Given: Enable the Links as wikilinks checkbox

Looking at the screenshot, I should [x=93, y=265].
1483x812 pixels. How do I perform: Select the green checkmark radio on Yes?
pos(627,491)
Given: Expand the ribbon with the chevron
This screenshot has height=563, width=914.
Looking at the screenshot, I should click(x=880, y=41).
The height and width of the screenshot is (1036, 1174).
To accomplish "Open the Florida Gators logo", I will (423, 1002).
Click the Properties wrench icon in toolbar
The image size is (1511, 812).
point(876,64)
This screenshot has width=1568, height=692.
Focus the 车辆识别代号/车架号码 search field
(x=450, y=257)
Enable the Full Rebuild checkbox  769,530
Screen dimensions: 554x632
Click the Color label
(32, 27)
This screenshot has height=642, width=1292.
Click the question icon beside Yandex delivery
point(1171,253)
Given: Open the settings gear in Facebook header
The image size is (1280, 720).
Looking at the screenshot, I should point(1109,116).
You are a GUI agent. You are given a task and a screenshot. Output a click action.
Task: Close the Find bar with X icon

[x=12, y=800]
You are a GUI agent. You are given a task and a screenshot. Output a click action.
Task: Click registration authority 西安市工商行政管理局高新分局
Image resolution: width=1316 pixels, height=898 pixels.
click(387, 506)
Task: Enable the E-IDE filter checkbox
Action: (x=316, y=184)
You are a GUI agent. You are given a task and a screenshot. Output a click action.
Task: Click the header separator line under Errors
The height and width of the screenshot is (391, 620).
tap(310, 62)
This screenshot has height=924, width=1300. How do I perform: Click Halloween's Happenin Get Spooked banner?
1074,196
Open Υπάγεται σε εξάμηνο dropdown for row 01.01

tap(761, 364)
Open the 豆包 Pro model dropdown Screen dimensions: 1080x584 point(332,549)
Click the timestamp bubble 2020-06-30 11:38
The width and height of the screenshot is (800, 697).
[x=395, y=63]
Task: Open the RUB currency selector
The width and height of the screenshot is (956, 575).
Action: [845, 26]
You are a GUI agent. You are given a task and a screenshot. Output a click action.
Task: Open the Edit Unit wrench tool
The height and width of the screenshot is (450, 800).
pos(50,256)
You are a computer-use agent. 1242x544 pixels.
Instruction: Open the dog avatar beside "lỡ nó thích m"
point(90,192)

----

What to work on –
Each line in the listing above that includes the word "wrench" needs to be copied out.

Answer box –
Click the Properties wrench icon in toolbar
Task: Open the Edit Unit wrench tool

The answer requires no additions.